SOCE is expressed in EPCs isolated from UCB. (A) UCB-EPCs were challenged by incubation with CPA (10 μM) in the absence of extracellular Ca²⁺ to deplete endoplasmic reticulum Ca²⁺ stores. SOCE was induced by readding Ca²⁺ to the extracellular solution. Acute application of BTP-2 (50 μM) inhibited SOCE-mediated Ca²⁺ inflow. (B) ATP (100 μM) induced a Ca²⁺ signal comprising an initial Ca²⁺ peak followed by a plateau phase of lower amplitude.
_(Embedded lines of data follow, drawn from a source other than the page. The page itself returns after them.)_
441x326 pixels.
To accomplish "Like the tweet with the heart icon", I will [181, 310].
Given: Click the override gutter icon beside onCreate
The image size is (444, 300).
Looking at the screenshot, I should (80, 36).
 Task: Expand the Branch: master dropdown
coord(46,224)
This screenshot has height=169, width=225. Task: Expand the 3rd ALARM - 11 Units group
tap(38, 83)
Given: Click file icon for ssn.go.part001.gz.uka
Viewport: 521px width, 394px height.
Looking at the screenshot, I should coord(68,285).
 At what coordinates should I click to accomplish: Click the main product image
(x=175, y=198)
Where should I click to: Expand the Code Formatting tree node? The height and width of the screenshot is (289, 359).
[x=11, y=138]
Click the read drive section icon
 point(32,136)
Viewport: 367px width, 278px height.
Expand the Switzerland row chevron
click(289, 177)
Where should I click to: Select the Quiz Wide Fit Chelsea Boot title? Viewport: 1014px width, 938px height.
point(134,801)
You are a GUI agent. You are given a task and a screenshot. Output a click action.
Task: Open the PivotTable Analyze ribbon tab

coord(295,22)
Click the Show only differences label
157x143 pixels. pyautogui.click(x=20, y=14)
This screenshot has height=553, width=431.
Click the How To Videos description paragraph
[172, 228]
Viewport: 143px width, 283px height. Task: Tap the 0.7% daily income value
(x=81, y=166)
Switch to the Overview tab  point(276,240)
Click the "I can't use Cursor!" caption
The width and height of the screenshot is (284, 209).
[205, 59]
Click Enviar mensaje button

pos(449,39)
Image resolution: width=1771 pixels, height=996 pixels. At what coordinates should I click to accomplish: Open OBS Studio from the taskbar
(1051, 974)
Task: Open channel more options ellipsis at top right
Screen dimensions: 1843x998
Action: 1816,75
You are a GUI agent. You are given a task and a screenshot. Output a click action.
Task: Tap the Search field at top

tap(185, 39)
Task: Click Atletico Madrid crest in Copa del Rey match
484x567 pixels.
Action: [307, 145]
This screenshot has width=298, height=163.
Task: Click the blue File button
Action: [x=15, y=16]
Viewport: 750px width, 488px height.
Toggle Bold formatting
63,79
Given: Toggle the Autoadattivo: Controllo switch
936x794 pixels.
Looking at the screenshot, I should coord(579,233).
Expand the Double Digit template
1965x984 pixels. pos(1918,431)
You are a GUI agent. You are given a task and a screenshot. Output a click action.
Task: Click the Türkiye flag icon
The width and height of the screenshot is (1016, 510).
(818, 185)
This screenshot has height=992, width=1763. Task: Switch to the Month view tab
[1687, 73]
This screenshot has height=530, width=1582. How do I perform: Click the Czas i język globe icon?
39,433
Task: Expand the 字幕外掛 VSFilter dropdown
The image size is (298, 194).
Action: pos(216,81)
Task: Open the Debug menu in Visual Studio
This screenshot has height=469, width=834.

The plateau phase was rapidly abolished by removal of extracellular Ca²⁺. (C) The Ca²⁺ response to ATP (100 μM) measured in the absence of extracellular Ca²⁺ lacked the sustained component. (D) Acute application of BTP-2 (50 μM) exerted an inhibitory effect on the plateau phase similar to that observed upon removal of external Ca²⁺. UCB, umbilical cord blood.

FIG. 8.

The mRNA encoding for canonical transient receptor potential (TRPC) channels, Orai, and Stim is expressed in UCB-EPCs. (A) Gel electrophoresis of the PCR products. The PCR products were of the expected size: TRPC1, 307 bp; TRPC3, 336 bp; TRPC4, 300 bp; Orai1, 257 bp; Orai2, 334 bp; Orai3, 159 bp; Stim1, 347 bp; Stim2, 186 bp. No signal was observed for TRPC5, TRPC6, and TRPC7. MW: molecular weight marker. Blank: reaction without template. (B) mRNA levels were measured by real-time PCR relative to the β-actin internal standard (see Materials and Methods section) and the values obtained were reported as ΔCt. Bars represent the mean ± SEM of at least 4 different experiments each from different RNA extracts. *P < 0.01 versus TRPC1, TRPC3, TRPC4, Orai2, Stim1; **P < 0.05 versus TRPC4 (1-way ANOVA followed by Newman–Keuls's Q test).

FIG. 9.

Relative expression of canonical transient receptor potential (TRPC) channels, Orai, and Stim genes in UCB-EPCs versus PB-EPCs. Fold change values for each gene were calculated versus PB-EPCs, as detailed in the Materials and Methods section. Statistical analysis was performed on ΔCt values and the significance of the differences of the means evaluated with Student's t-test. *P < 0.05 versus PB-EPCs.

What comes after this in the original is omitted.